How exciting that you got the chance to spend time at this dig house in Egypt. What a great opportunity for a writer!

Jacqueline Seewald said...

Hi, Susan,

I love doing the research as well, but you are so right, we are always going to miss something and readers will pick up any mistake. I've had it happen as well. However, we are writing fiction, so a little leeway is allowable.

Marcelle Dubé said...

What fun! I'm glad you had the chance to stay at the dig house, and I'm also a little (okay, a lot) envious.

Larion aka Larriane Wills said...

and even if you quote, there will be someone quoting something else. I've ran into conflicting descriptions of historical characters, so yeah, weasel words work great. he appeared to some to be a tall man

Allan J. Emerson said...

I like books set in the past, and it's always nice to learn something I didn't know about the time, so I appreciate it when the writer clearly knows the period.

As a writer, I want what I put out to be as close to perfect as possible (okay, I admit it--I want it perfect). However, as a reader, I don't think most readers get bent out of shape if they notice small errors, as long as they aren't the pivot on which the story turns. A few will pounce on minor things, true, but maybe the way to look at this is that they got even more satisfaction from the book than other readers :)

Cathy Perkins said...

Wonderful post - so glad you got the chance to stay at the dig house!

I agree about the research though. I recently read a traditionally published book that had so many errors (rifles don't shoot .45 caliber and on and on) that I wondered if anyone did any fact checking. And yeah, totally pulled me out of the story and I kept wondering what else was wrong.

Heidi Schussman said...

I enjoy the research and have to force myself to move on, back to writing. But, as you say Janis, someone inevitably catches some minor error and makes sure I know.

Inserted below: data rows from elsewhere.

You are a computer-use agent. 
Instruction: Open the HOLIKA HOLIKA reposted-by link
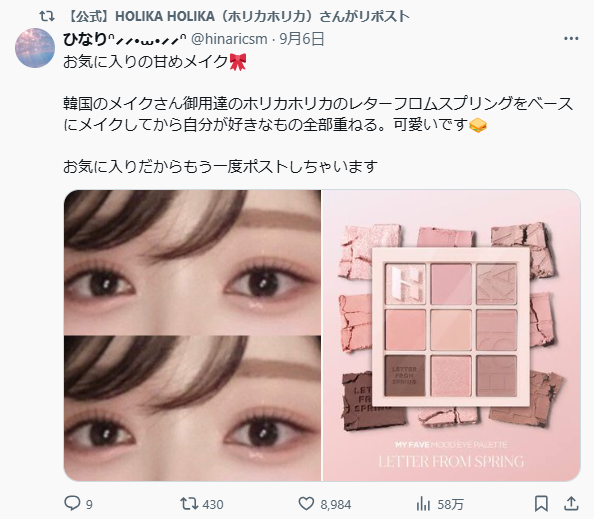click(239, 16)
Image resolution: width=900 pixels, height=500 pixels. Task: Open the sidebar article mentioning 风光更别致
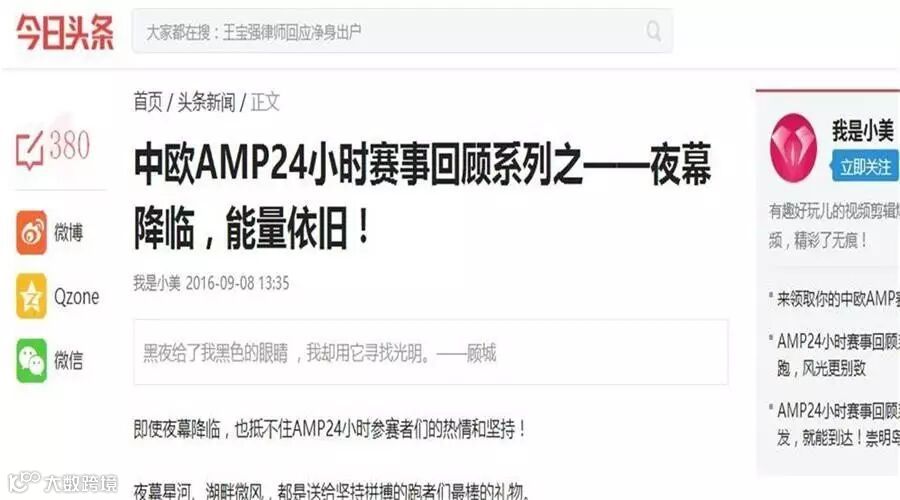click(838, 354)
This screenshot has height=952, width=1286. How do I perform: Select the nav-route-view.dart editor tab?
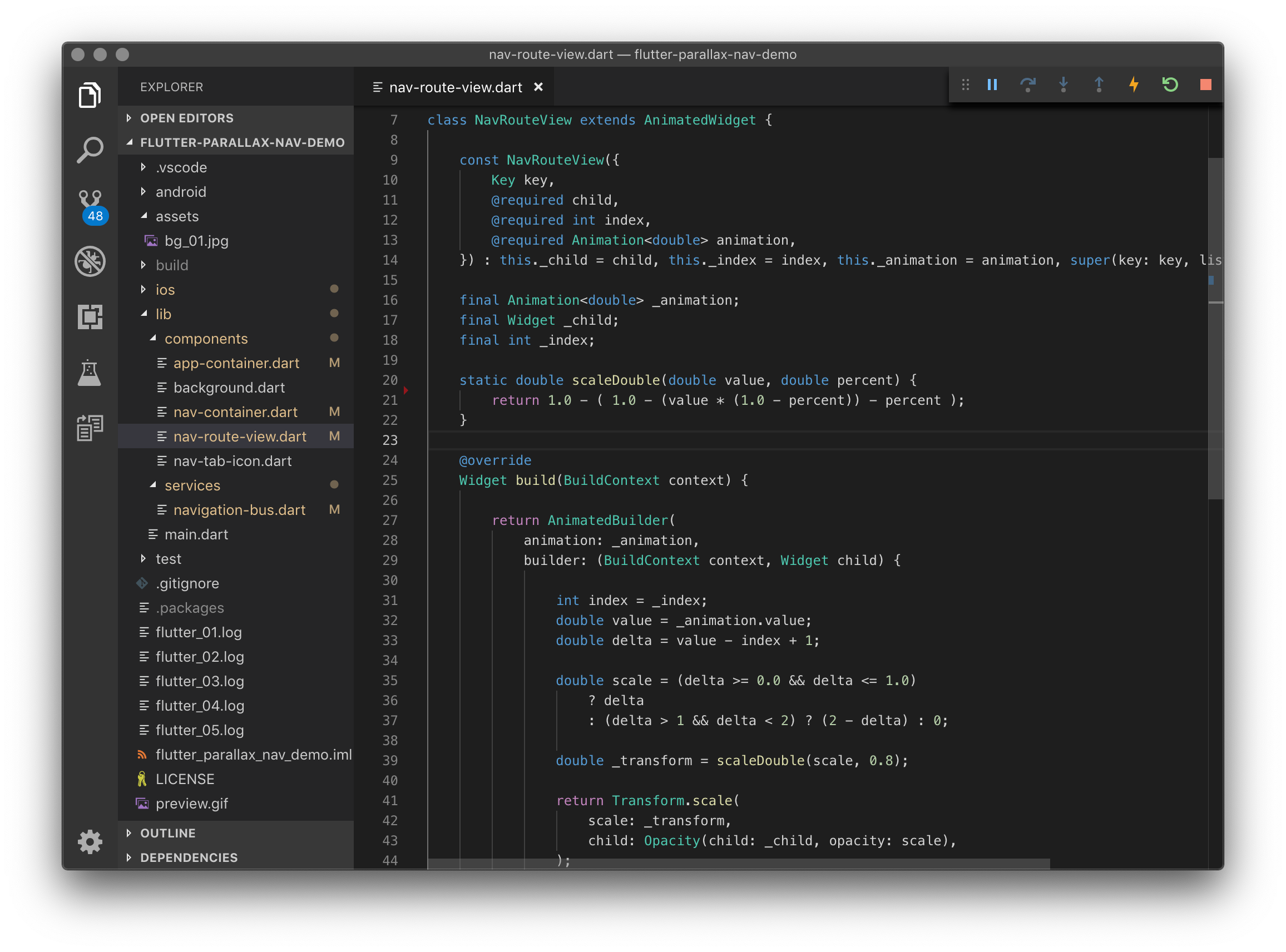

Right now I'm reading "Tracking Humans" to gain insight into the art of finding missing persons (hostile or non-hostile). I even go to the shooting range and handle the guns myself to ensure I describe the feel and weight properly, sigh.

Dee said...

Research is a challenge but once you start it, as Heidi says, you have to force yourself to stop and get on!

Helen Henderson said...

Good points. Research is fun ... and a challenge. But there comes a time when you have to put it to use. I always console myself that the initial research has to be it all. I can always look up a fact or two later on if I find something missing when writing the story. Good post.

Judith Ingram said...

You remind us, Janis, that putting together a novel worth reading is a multi-layered task. Yet, like all art, it may appear effortless to the one who enjoys our stories. Thanks for this amusing and encouraging article!